In design we often hear about the “rule of three”, which essentially states that objects arranged in odd numbers are more appealing and effective than those grouped in even ones. And while I surely agree that we want to avoid the “Noah’s Ark Effect” of having everything placed in perfect two-by-two fashion, I do think there’s a time and place for good ol’ symmetry when it comes to styling our homes.
And trust me when I say there’s a variety of ways to do this — sconces, pendant lights, club chairs, artwork, mirrors….all of these objects can look fantastic when placed in pairs. The key is just not to go overboard with it.
This little dining nook has just the right mix. The round table, matching chairs, and symmetrical art print give the space balance and order, while the throw pillows on the banquette help to break up the rigidity.

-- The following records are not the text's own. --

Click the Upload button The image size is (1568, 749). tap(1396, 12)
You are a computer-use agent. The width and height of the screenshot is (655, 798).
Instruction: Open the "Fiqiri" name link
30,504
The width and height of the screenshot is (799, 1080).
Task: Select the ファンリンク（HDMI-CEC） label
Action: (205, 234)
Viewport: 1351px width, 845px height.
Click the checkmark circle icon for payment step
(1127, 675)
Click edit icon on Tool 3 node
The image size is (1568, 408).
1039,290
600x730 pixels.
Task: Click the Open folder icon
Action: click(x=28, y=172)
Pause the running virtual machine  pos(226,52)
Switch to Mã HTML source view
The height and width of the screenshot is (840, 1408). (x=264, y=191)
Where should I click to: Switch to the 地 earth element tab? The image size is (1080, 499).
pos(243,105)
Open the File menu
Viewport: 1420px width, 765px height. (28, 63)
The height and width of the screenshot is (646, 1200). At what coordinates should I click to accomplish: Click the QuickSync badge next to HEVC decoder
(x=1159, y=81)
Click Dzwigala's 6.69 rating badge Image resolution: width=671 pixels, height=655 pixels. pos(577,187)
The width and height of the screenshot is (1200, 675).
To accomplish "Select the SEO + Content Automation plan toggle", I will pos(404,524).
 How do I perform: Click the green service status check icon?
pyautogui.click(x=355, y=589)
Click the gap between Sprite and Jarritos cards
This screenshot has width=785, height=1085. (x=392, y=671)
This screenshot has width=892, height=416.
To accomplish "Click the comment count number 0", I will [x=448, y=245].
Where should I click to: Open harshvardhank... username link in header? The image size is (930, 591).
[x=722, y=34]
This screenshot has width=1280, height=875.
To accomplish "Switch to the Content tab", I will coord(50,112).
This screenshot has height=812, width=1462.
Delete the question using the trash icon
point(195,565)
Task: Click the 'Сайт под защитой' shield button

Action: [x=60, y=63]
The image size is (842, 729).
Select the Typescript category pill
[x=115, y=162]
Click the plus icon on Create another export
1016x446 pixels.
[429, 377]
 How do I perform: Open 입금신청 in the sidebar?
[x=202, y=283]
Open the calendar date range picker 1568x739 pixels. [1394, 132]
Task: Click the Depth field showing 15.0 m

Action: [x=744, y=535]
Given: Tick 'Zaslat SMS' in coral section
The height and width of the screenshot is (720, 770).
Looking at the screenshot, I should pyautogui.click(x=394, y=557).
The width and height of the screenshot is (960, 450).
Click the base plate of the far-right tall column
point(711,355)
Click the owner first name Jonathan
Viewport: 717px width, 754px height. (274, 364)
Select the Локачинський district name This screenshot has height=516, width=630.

I love a good dual vanity setup in a bathroom, especially when it gets a little creative. Opting out of the cabinet/countertop option was a good move here. It keeps the proportions just right and prevents the duals sinks and mirrors from appearing oddly cramped together.
Image: Homey Oh My
Bedrooms are one of those spaces where you can definitely go a little overboard with symmetry (think Holiday Inn territory), so you have to tread lightly. Here, the matching artwork and sconces provide a nice “frame” for the bed, but the pairing ends there. Two different bedside tables are used and it’s critical to use an odd number of pillows in varying patterns.
Image: My Domaine
Sometimes I dream of having a dining room with it’s own working fireplace. When you have a space with a unique focal point like this, symmetry can definitely work in your favor. The matching chairs and art print set in this scenario allows the room to feel balanced and grounded.
Image: Robson Rak
I wouldn’t mind having an office meeting here, would you? Club chairs were made to be seen in pairs and this is one of the best uses for them. Using a single large art print, rather than two, above the fireplace is a good option to prevent too much “twinning” from happening.